«Réfléchis cependant, révérend père, dit Mont-Fichet; la tache a pénétré profondément, par l'effet du temps et de l'habitude. Votre projet de réforme est dicté par la justice et la sagesse; elle doit être opérée avec prudence et précaution.» «Non, Mont-Fichet, dit le grand maître; elle doit être sévère et prompte; notre ordre est dans une crise d'où dépend sa future existence. La sobriété, le dévouement et la piété de nos prédécesseurs nous avaient acquis de puissans amis; notre présomption, notre opulence, notre luxe, ont soulevé contre nous des ennemis non moins redoutables. Nous devons jeter loin de nous ces richesses qui offrent une tentation aux princes, humilier cet orgueil qui les offense, réformer cette licence de moeurs qui est un scandale pour tout le monde chrétien. Sans cela, souviens-toi bien de ce que je te dis: l'ordre du Temple sera totalement aboli, et la place qu'il occupait ne sera plus connue parmi les nations.11» «Ah! s'écria le précepteur, puisse le ciel détourner une telle calamité!»
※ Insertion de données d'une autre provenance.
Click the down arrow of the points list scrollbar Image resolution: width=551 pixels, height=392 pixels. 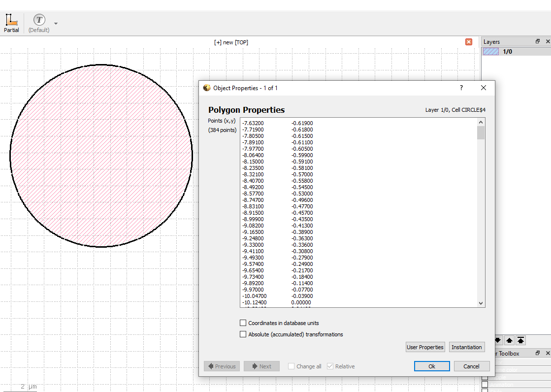click(480, 302)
«Amen! dit le grand-maître d'un ton solennel; mais il faut mériter son secours. Je te dis, Conrad, que ni les puissances du ciel ni celles de la terre ne peuvent plus souffrir la méchanceté de la présente génération. Je ne me trompe point; le terrain sur lequel s'élève l'édifice de notre ordre est déjà miné, et chaque addition que nous faisons à l'édifice de notre grandeur ne fait que hâter le moment où il sera précipité dans l'abîme. Il faut que nous retournions sur nos pas, et que nous nous montrions les fidèles champions de la croix, en sacrifiant à l'état que nous avons embrassé, non pas seulement notre sang et notre vie, non pas seulement nos passions et nos vices, mais même notre aisance, notre bien-être, et jusqu'à nos affections naturelles et à des plaisirs qui peuvent être légitimes pour d'autres, mais qui sont interdits aux soldats dévoués du Temple.»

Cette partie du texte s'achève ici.